Picture, if you will, that if you repeat a falsehood often enough, people will actually believe it.
Andrea perpetuates the “politics prevented Plan B” myth repeated in loaded news stories. Since when did news reporters stop fact-checking? Silly question, I know.
The 2003 Nonprescription Drugs Advisory Committee, stacked with leftover Clinton appointees, was the one putting politics over science.
The FDA must be sure a drug is both effective and safe for its proposed usage, and Plan B has never been proved safe for over-the-counter use – especially for minors.
Plan B is the same drug as the regular birth control pill – which requires a prescription – but it’s 25 times stronger.
Since medical reasons, such as avoiding blood clots, require taking the lower-dose pill only under a doctor’s care, Bush officials were right to overturn the advisory committee’s blithe, unprecedented assurance that the turbo version would be fine without one, thank you.
It was the only such case in 10 years because it was the most absurd, unscientific decision in 10 years.
Wendy Wright, president of Concerned Women for America, testified at that Advisory Committee meeting and explains that “there are activists and advocates for the drug on the committee,” not just the impartial scientists, as Andrea believes.
Today, conservative warnings about Plan B have come to pass, and OTC nations like the United Kingdom. have seen the inevitable consequences: Women taking it 40 times in a row, schools giving it to 11-year-olds like candy, and health officials warning of serious health complications such as infertility.
U.S. District Judge Edward Korman ignored all that, relying on incorrect information instead. (Maybe he’s been reading the news, too.)

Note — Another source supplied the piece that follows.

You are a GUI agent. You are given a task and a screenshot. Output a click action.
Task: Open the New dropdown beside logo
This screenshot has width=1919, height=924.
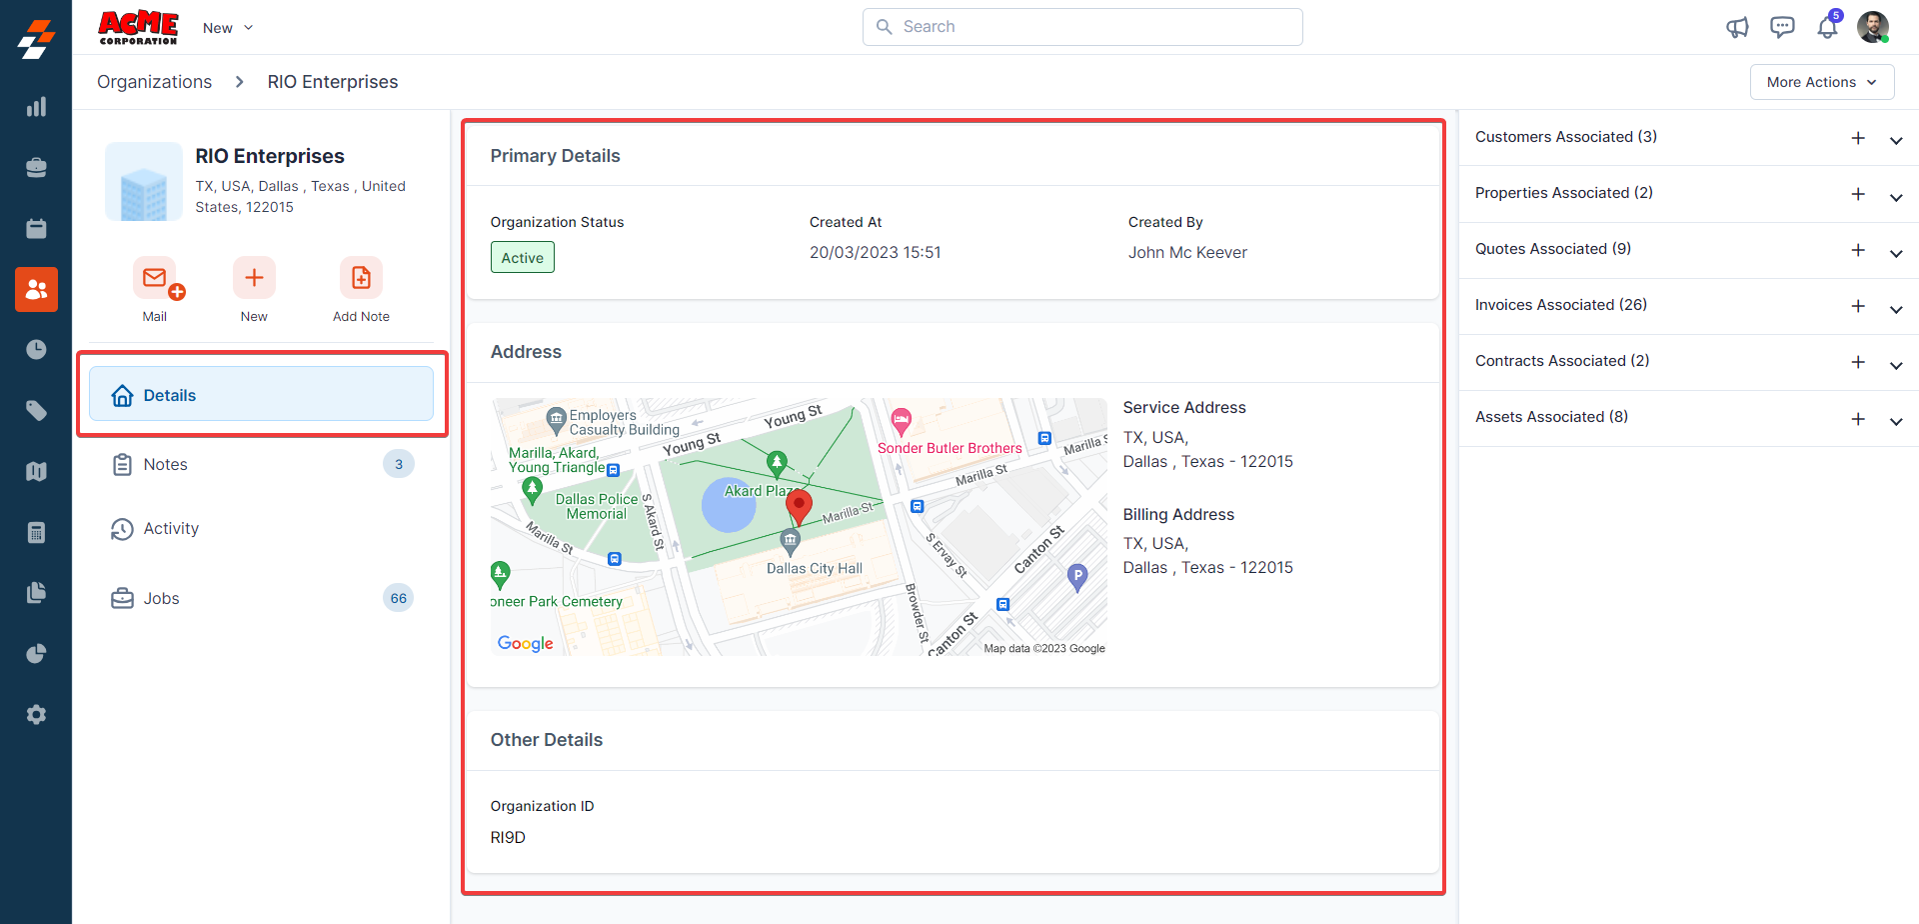[228, 28]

“His decision said Plan B would be 89 percent effective and decrease abortions – the same thing advocates originally said to get it OTC,” Wright said.
“Yet even prominent advocates of Plan B and medical journals now say it does not reduce pregnancies and abortions.”
Parents should be furious with a judge undermining their oversight and their girls’ safety based on a myth.
“Teenagers,” Wright said, “still need a parental signature for tanning beds and field trips, but not to get a high-dose hormone drug, with serious side effects.”
That is politics, not best-practice medicine.
Shaunti Feldhahn (scfeldhahn@yahoo.com) is a conservative Christian author and speaker, and married mother of two.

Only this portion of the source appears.